The album kicks off with "Beera Beera", that was premiered on the official teaser of the film. It was sung by Vijay Prakash and it begins with an African chant that was sung by Mustafa Kutoane. It describes the lead character played by Abhishek Bachchan. This track was picturised on the introduction scene of Bachchan. The African chant explains the wild character of him. The song continues throughout the opening credits.

"Behene De", sung by Karthik and Mohammed Irfan was regarded as the highlight of the album by many reviewers. The song, which takes many fascinating turns mid way, was the first completely picturised song in the film. Its shot on the beauties of Athirapally waterfalls in Kerala and features Abhishek Bachchan and Aishwarya Rai. The song is widely regarded as the biggest song in Karthik's musical career. He recorded the song in 2009 October from Rahman's Chennai studio and has performed it live in many programmes.

The next track "Thok De Killi" is sung by one of Rahman's most trusted singers Sukhwinder Singh and is a fast and peppy number. Guitar is the major instrument used and it ends in a frenzy and uses Arabic esque phrases here and there. The song is picturised as a war dance by Abhishek Bachchan and his gang (consisting of Ravi Kishan, Ajay Gehi etc.). Aishwarya Rai is also featured in the music video, as watching Beera dance from a distance.

"Ranjha Ranjha" is a kind of Sufi song, with a little folk instrumentation and is sung by Javed Ali and Rekha Bhardwaj, who is noted for the rendering of another folk song "Genda Phool" from Delhi-6 by Rahman. The lyrics of the opening lines of the song is adapted from Sufi Saint and Poet Baba Bulleh Shah's "Ranjha Ranjha Kardi". The song is used in the background of the movie only.

"Khili Re" is a romantic song and is sung by Reena Bhardwaj, who was replaced by Shreya Ghoshal in the Tamil version. Its instrumentation is based on flute and sitar. Picturised on Aishwarya Rai and Vikram from Kolkata, the alap portion of this song features a classical dance performance by Aishwarya Rai. The song was choreographed by well known actress and dancer Shobhana.

"Kata Kata" is a situational song that is rich in percussions and was shot as a wedding song. The song was based on traditional Indian music and Middle Eastern music, and had oud and shehnai are used in the interludes. This song was shot with 1000 dancers in Orchha, Madhya Pradesh. "A huge set was created in Orchha to shoot this song which took four days to wrap up and has been choreographed by Ganesh Acharya," says a Unit hand. This song may seem a little similar in picturisation and mood to "Rukmani Rukmani" (from Roja), both being wedding songs involving a group of singers, but if "Rukmani Rukmani" was a mischievous set-up for the nuptial night, this one's sung like a warning, but with equal amount of revelry and fanfare. "Kata Kata" is reportedly the most lavish song that Mani Ratnam has ever shot in his career.

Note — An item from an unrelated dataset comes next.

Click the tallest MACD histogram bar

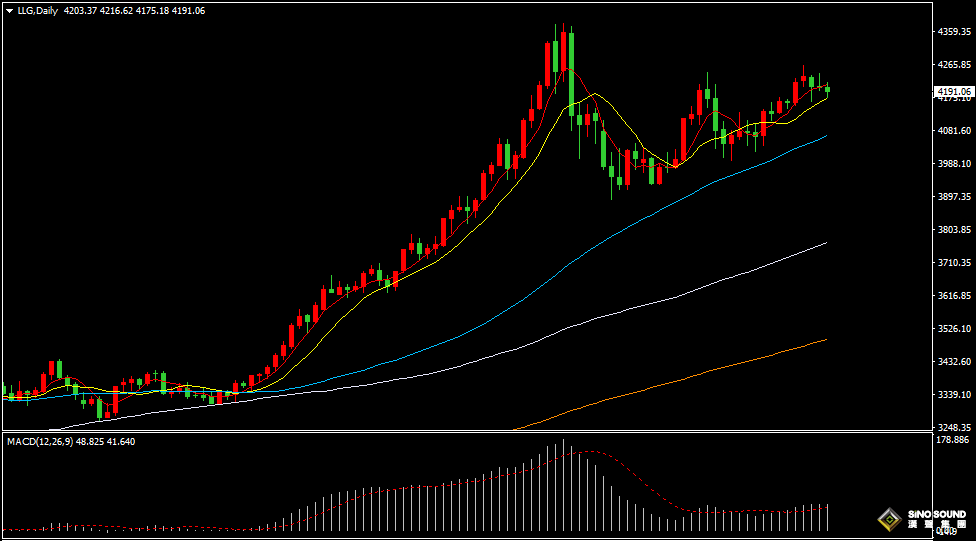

The only full song out of the four additional tracks "Jaare Ud Jaare" was performed by Rahman. According to Rahman, "The song was a very last minute addition. I saw the movie and felt like adding a song to a particular situation in the film. The lyrics of the song were ready for a while however I had to yet compose the tune." It was composed and recorded by Rahman in his Mumbai studio within a few hours. The song starts in the movie during the acclaimed climax scene of the movie and continues throughout the end-credits.

==Release==
As Raavan became a major anticipated project, following the success of Rahman's previous album, several false rumours about the soundtrack of the film were disseminated to websites and magazines. Many songs claimed to be songs from Raavan, like "Pairon Pe Jannat Hain", "Kaadhale" etc. and another set of fake track lists were spread through internet. The audio release was scheduled in March 2010, but since the release date of the film was changed, the audio release was changed to April last week. The track list was officially published on 3 May 2010 and the music was launched officially on 7 May 2010 by Aishwarya Rai and Abhishek Bachchan. However, CDs were available in some stores on 6 May 2010 itself.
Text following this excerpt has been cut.